--- EXCERPT PROVIDED Enclosed Below ---

Recently the executive branch of the United States government launched a strategy to create a Conscience and Religious Freedom Division as part of the Office for Civil Rights within the Department of Health and Human Services (HHS) to ease the way for doctors, nurses and other medical professionals to opt out of providing services that violate their “moral or religious beliefs.”
The new division will not only accept complaints from health-care professionals, but will be responsible for ensuring that hospitals, clinics and other institutions across the country are accommodating their beliefs. These provisions would apparently “protect” healthcare workers who refuse to take part in abortions and those who deem treating transgender patients, and presumably other groups or individuals, objectionable.
This approach to allow choice by health care givers regarding their patient encounters undermines the tenets of the Hippocratic Oath and all pledges dealing with the healing arts.
I personally can appreciate that physicians, nurses and others who have strong anti-abortion beliefs should appropriately choose to work in institutions that support their anti-abortion beliefs so as not to have to make a moral decision. Other possibilities, however, emanating from this HHS edict create significant dilemmas.
Incredible challenges would arise, especially in the surgical and critical care fields, if healthcare personnel could decide on an individual basis, whether they must treat individuals with specific gender identification issues who are brought to our emergency departments with severe trauma or less acute surgical illnesses.
How far would this reach? Should we allow a selective application of surgical treatment to apply when the injured gunman who has just shot a policeman arrives at our ED door? Do we condone a moral imperative that would allow physicians or nurses to object when asked to treat a patient of a certain race or ethnicity? Do we pardon our colleagues who choose not to treat the drug addict or HIV-infected patient based on their moral or religious convictions?
For those with the responsibility of hiring physicians, nurses, medical house staff and others, is there now going to be an absolute necessity to ask potential caregivers about their unique religious and moral barriers to rendering care for certain patients? In the majority of our hospitals that care for diverse patient populations, do we allow credentialing and privileging of individuals who will make immediate decisions to treat or not based on their religious and moral beliefs?

--- End of Enclosed EXCERPT PROVIDED ---
--- EXTRACTED INFORMATION Enclosed Below ---

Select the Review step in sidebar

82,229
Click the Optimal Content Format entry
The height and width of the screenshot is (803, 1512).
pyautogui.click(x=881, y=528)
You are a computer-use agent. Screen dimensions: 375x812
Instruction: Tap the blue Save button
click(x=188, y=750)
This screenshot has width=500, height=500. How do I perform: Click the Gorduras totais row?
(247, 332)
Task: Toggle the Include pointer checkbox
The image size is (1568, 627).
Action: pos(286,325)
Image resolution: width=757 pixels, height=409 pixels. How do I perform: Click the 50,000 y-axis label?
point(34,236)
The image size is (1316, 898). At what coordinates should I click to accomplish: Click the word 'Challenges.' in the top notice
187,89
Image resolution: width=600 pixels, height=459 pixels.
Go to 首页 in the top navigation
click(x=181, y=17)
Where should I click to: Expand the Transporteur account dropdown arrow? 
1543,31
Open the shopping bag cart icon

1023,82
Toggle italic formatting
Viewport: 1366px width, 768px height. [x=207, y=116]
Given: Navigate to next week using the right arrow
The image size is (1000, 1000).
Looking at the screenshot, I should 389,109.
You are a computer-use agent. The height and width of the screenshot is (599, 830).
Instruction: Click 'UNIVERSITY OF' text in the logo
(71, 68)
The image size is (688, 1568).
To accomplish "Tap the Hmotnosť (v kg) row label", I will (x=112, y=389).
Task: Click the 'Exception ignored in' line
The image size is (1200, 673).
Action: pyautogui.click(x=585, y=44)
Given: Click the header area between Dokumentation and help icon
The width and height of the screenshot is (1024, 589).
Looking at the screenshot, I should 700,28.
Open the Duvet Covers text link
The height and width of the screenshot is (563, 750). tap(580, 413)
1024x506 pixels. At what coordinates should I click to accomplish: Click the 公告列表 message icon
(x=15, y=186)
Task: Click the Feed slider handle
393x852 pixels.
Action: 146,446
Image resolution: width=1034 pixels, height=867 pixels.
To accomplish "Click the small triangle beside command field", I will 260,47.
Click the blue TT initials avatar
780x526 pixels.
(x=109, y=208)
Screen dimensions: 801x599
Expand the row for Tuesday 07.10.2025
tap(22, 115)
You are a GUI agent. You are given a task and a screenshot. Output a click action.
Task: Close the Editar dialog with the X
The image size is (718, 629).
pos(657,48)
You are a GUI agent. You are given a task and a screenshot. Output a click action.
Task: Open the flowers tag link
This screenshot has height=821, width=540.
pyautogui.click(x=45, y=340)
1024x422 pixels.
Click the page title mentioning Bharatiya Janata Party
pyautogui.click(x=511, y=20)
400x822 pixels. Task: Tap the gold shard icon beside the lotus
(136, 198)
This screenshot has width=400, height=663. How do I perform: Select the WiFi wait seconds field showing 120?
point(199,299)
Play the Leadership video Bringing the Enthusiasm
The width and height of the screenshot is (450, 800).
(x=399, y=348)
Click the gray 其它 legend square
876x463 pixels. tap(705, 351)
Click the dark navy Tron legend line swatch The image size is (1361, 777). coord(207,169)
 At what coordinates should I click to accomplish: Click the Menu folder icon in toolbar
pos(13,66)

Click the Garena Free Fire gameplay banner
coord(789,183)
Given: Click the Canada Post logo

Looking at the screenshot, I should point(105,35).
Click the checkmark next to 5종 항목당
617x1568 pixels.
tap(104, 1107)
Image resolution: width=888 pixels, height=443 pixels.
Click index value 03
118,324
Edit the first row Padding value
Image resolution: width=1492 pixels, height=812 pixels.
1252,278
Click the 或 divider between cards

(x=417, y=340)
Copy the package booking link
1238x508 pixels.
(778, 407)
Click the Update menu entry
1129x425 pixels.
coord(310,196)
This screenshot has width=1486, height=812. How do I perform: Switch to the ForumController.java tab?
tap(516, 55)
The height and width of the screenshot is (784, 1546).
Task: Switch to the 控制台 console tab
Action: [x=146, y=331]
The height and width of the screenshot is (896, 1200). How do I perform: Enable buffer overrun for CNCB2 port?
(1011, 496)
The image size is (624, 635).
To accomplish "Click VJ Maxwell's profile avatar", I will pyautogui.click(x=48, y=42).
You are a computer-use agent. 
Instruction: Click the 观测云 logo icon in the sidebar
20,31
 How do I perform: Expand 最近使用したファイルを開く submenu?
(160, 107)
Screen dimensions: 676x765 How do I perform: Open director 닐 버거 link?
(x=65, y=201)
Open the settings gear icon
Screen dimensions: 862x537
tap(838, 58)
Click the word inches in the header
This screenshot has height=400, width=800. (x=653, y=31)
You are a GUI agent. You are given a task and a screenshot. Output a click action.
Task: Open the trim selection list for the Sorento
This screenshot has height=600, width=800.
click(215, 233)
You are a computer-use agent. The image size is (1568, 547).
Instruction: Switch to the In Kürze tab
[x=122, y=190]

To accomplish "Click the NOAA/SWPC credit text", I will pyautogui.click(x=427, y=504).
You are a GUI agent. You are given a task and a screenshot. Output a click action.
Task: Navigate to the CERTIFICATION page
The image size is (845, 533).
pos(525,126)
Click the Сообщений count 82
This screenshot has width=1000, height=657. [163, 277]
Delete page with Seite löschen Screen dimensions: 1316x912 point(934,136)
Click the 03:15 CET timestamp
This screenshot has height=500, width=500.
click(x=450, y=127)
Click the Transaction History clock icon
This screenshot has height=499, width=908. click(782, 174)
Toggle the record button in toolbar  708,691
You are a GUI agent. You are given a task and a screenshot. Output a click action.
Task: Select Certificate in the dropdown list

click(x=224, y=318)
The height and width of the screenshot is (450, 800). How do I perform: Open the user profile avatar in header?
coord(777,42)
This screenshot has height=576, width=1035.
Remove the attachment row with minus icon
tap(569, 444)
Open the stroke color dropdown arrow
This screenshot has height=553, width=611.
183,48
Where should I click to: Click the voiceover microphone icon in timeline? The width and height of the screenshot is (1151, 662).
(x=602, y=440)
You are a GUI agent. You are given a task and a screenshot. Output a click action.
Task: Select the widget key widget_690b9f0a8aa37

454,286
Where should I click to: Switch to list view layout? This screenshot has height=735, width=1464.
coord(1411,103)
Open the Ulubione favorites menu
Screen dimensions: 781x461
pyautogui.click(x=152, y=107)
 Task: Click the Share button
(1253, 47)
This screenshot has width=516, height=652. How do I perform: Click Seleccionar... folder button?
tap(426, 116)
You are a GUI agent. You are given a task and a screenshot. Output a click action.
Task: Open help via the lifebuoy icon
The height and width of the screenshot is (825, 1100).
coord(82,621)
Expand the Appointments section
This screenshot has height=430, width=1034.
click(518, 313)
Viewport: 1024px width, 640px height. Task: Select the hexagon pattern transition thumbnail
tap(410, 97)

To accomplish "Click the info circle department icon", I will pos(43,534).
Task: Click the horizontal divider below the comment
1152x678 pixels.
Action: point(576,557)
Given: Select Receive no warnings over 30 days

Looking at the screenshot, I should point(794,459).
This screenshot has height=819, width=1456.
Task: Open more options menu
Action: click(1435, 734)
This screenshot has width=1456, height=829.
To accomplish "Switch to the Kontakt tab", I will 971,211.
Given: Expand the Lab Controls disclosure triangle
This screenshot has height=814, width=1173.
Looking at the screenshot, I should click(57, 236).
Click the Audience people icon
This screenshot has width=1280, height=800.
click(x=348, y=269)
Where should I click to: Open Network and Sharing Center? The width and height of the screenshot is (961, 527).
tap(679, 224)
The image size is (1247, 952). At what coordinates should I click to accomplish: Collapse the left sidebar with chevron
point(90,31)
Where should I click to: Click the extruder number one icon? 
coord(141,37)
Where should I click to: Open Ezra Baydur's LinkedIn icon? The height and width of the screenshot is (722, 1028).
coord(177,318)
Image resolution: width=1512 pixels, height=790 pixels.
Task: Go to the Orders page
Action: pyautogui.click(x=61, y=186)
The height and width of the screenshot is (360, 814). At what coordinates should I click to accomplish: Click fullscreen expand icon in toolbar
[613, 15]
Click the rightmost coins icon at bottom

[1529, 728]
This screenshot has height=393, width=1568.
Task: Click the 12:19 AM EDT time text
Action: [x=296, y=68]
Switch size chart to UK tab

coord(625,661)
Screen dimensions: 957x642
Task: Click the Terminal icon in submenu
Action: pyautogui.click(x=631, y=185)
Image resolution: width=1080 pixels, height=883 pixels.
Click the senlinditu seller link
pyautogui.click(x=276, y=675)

--- End of Enclosed EXTRACTED INFORMATION ---

* **TASKS AND EXERCISES**
**A)** According to the commentary on the HHS conscience division, why should physicians, nurses and others with strong anti-abortion beliefs choose to work in institutions that support those beliefs? Respond in one to three sentences.
**B)** Output the portion of the commentary on the HHS conscience division between "This approach to" and "the healing arts.", inclusive.

* **SOLUTIONS**
**A)** Working in such institutions means they do not have to make a moral decision.

**B)**
This approach to allow choice by health care givers regarding their patient encounters undermines the tenets of the Hippocratic Oath and all pledges dealing with the healing arts.